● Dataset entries
--- START ---
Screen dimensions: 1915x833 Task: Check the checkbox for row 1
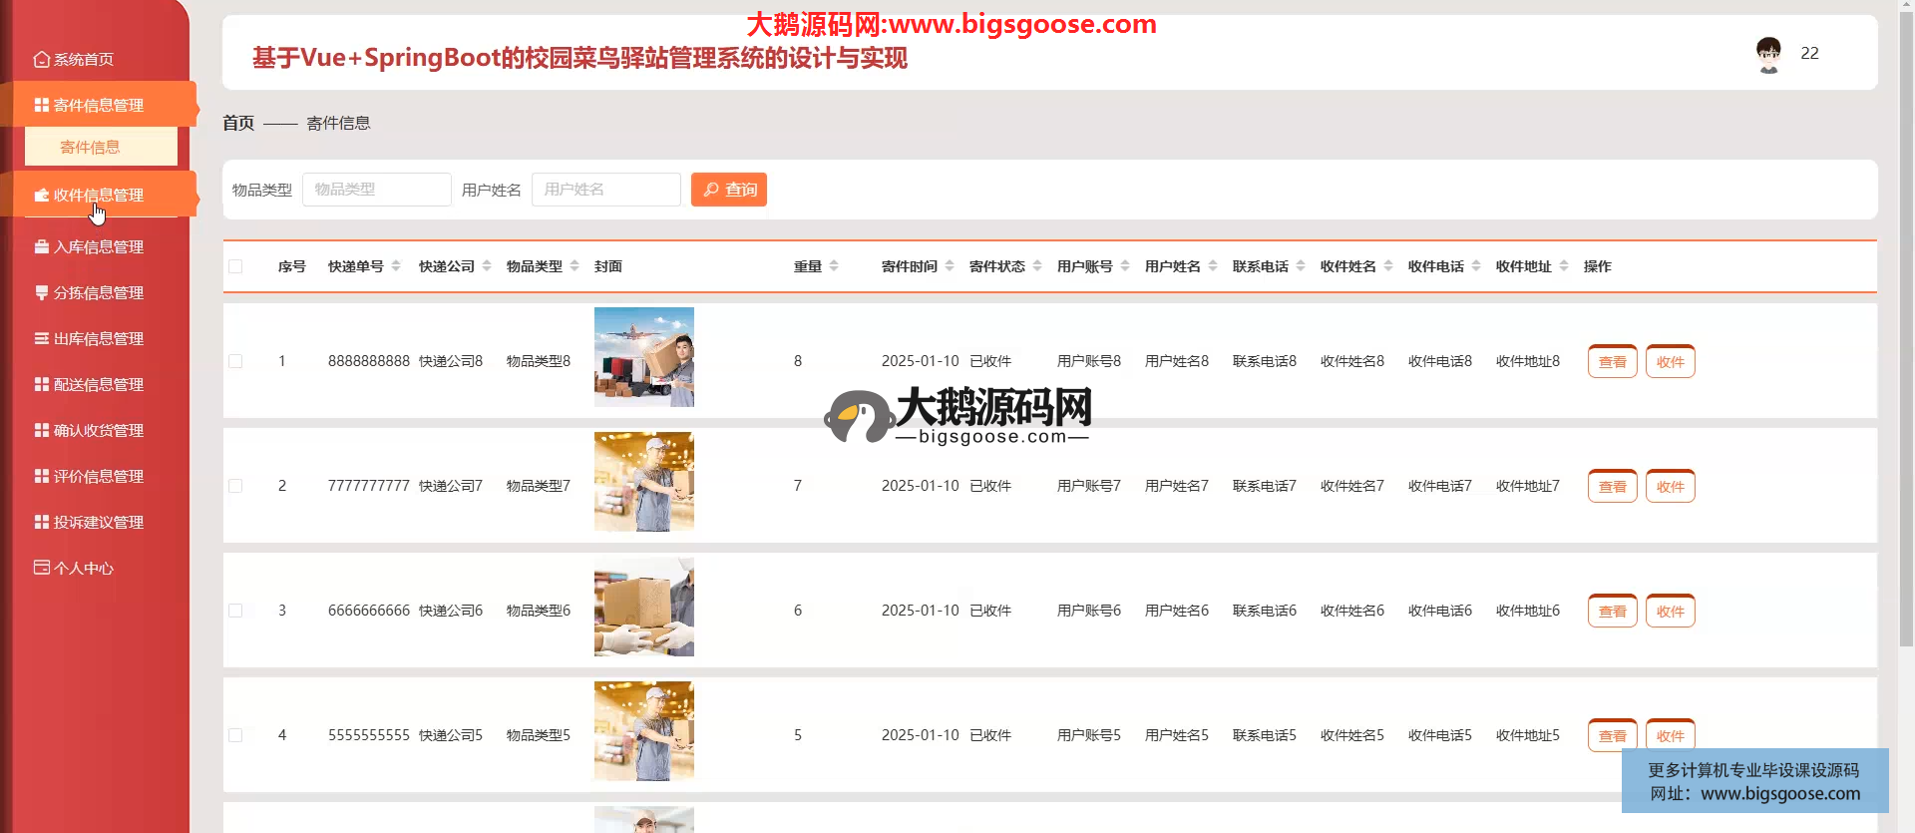[235, 361]
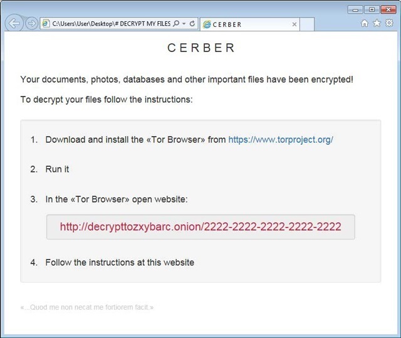Open a new blank tab

click(307, 24)
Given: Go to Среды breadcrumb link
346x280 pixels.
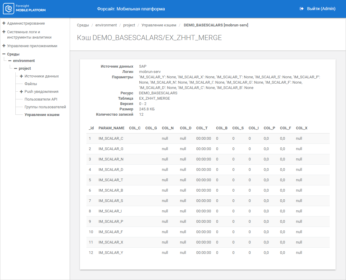Looking at the screenshot, I should pos(83,25).
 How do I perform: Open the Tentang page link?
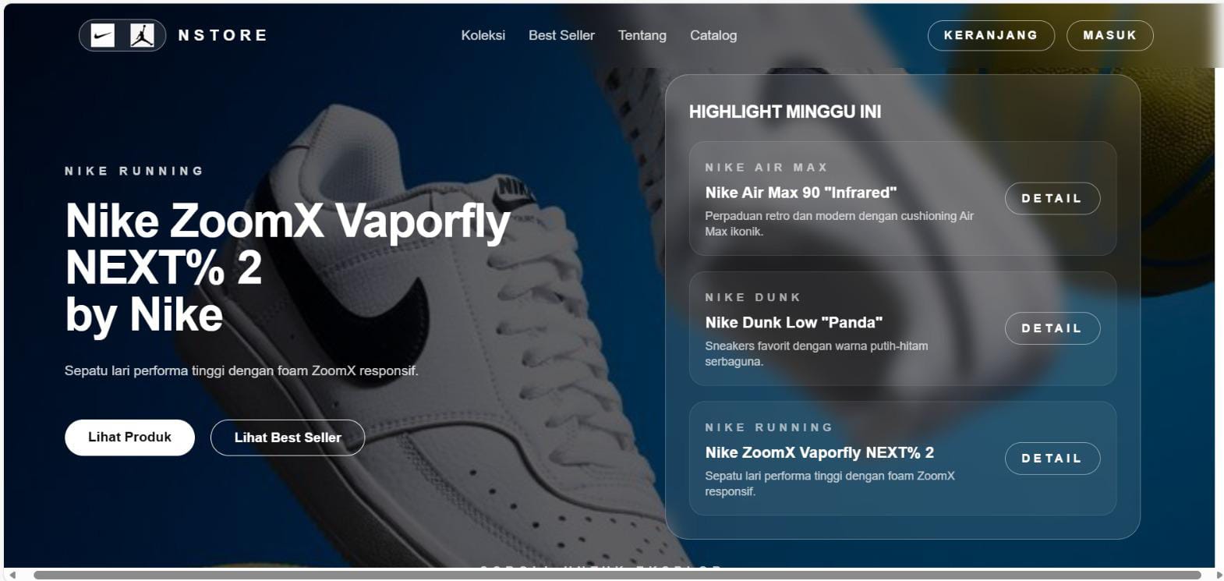[642, 35]
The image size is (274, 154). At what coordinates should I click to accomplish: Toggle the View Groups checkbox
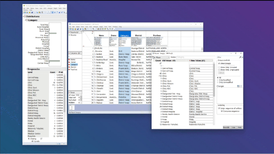219,64
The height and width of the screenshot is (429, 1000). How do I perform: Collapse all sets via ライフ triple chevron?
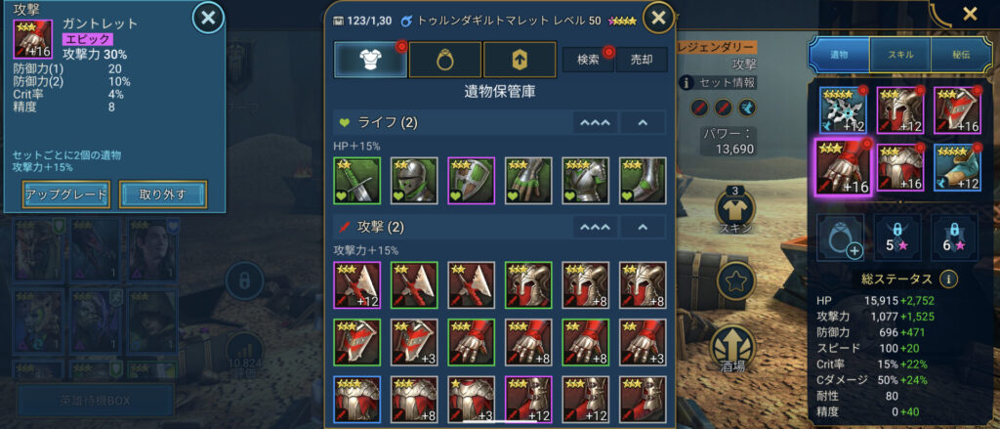pyautogui.click(x=595, y=122)
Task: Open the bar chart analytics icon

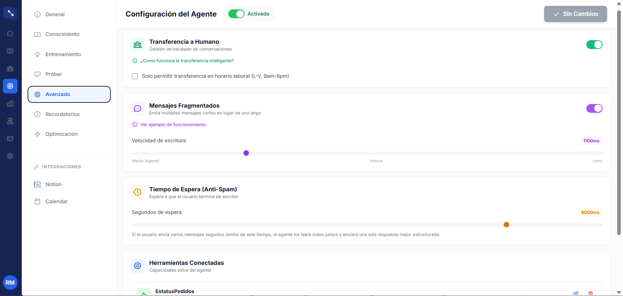Action: coord(10,104)
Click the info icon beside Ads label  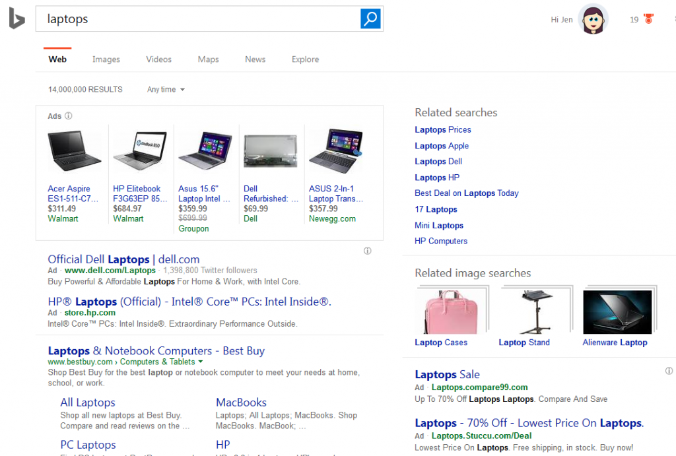tap(69, 116)
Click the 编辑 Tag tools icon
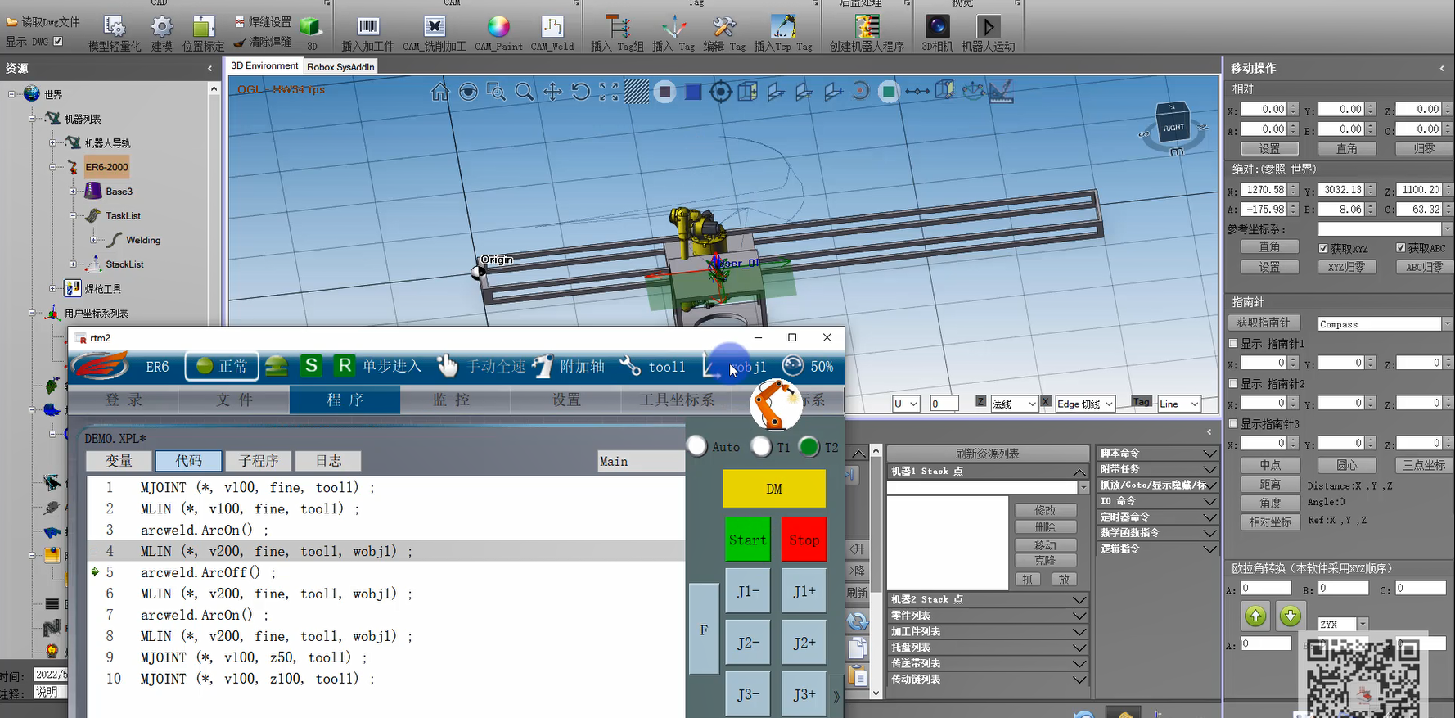Viewport: 1455px width, 718px height. click(x=724, y=27)
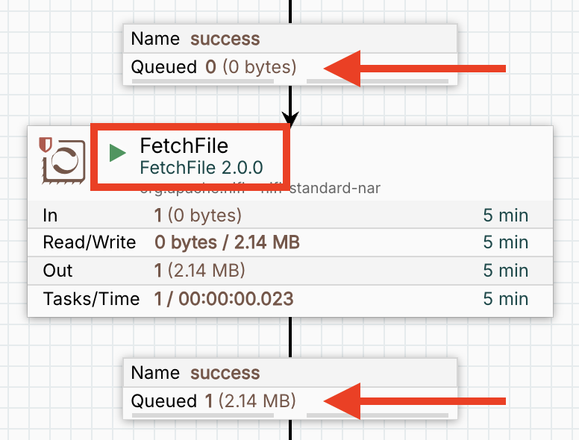The image size is (579, 440).
Task: Click the 5 min label in the In row
Action: pos(505,216)
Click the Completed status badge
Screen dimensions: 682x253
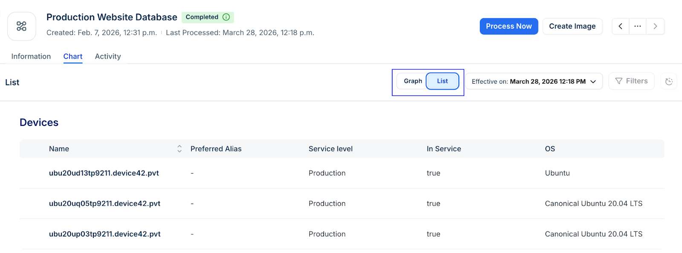(202, 17)
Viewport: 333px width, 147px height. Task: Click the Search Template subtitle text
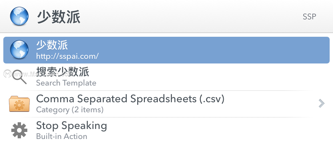(66, 83)
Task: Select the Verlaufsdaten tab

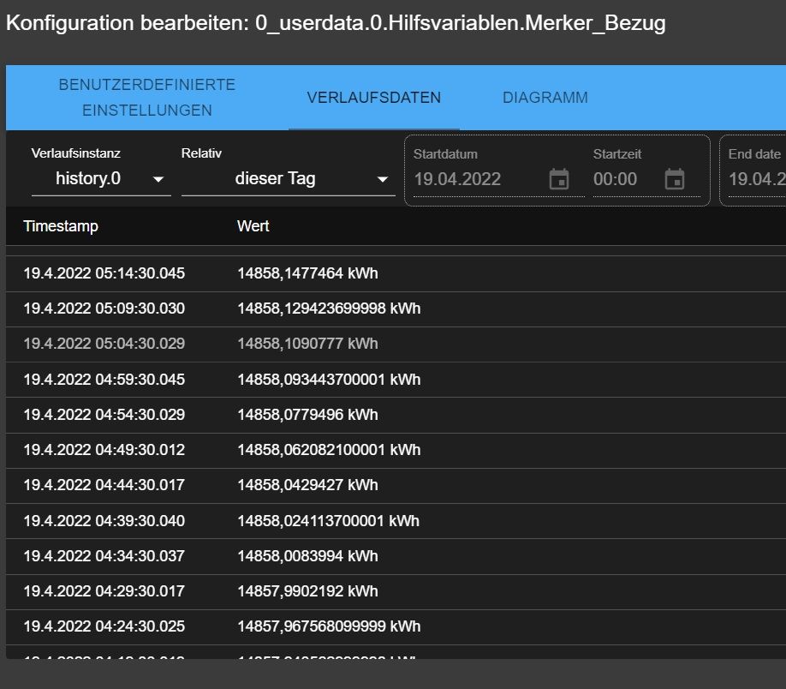Action: click(374, 98)
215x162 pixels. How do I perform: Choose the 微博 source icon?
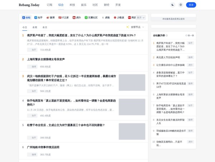point(48,17)
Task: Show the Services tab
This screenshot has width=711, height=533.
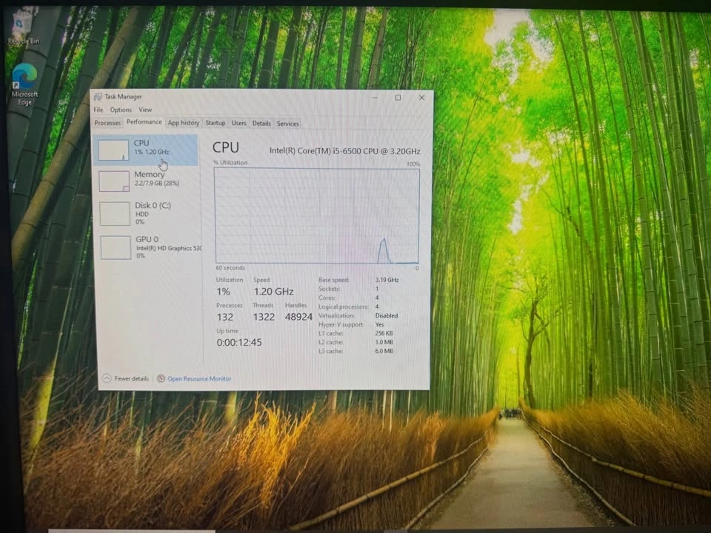Action: point(287,124)
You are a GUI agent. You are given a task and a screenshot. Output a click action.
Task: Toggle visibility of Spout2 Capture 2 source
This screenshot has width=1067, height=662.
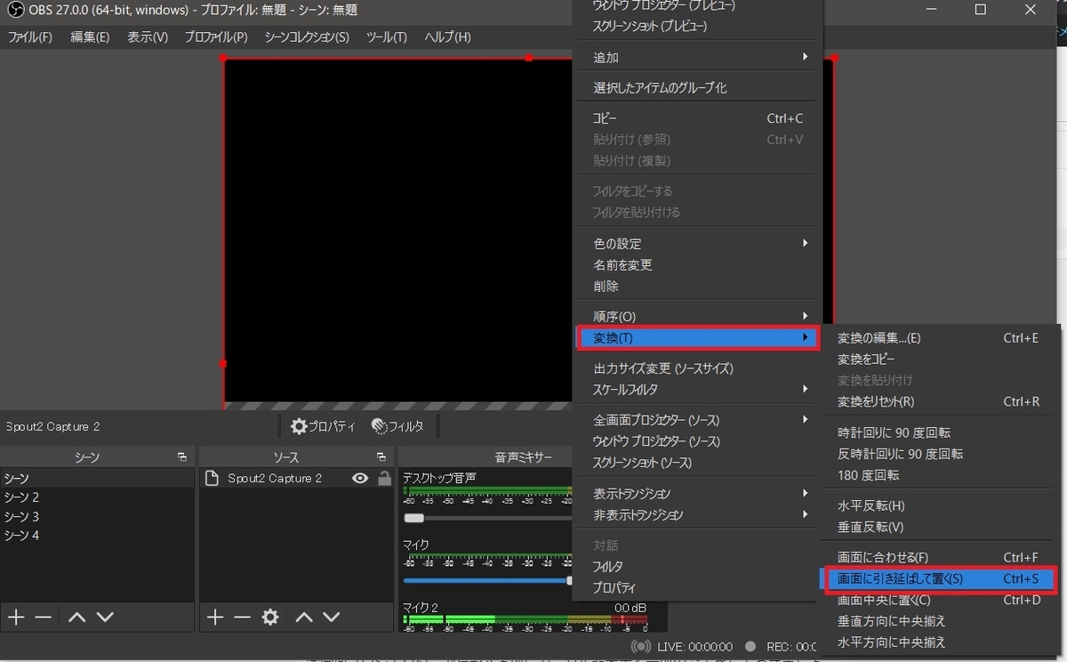click(359, 478)
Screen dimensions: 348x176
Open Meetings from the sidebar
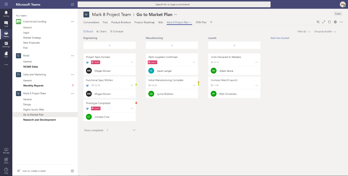6,45
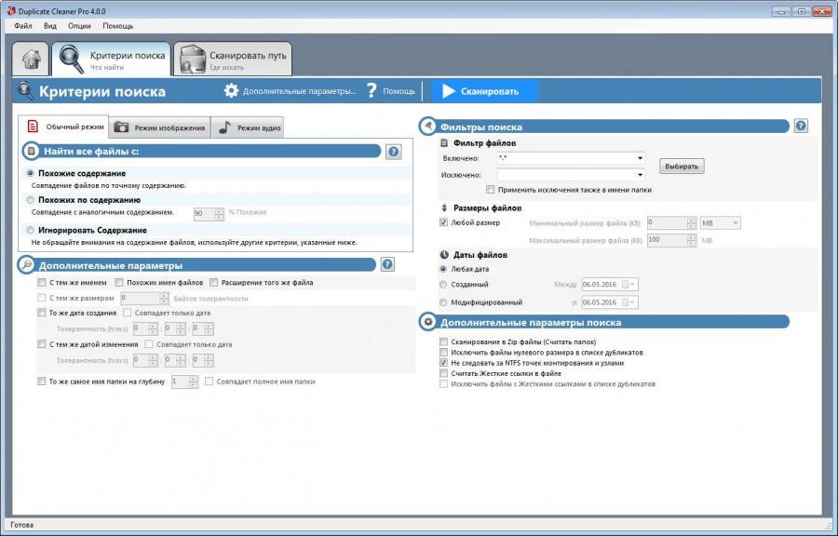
--- END ---
● Exercise directions
Make an exact copy of the lines of the records from the line containing "Task: Select the Verlaufsdaten tab" through the final line, both ends included, but not of the pictures.

● Exercise output
Task: Select the Verlaufsdaten tab

Action: click(374, 98)
215x162 pixels. How do I perform: Choose the 微博 source icon?
point(48,17)
Task: Show the Services tab
This screenshot has width=711, height=533.
Action: point(287,124)
You are a GUI agent. You are given a task and a screenshot. Output a click action.
Task: Toggle visibility of Spout2 Capture 2 source
This screenshot has width=1067, height=662.
click(359, 478)
Screen dimensions: 348x176
Open Meetings from the sidebar
6,45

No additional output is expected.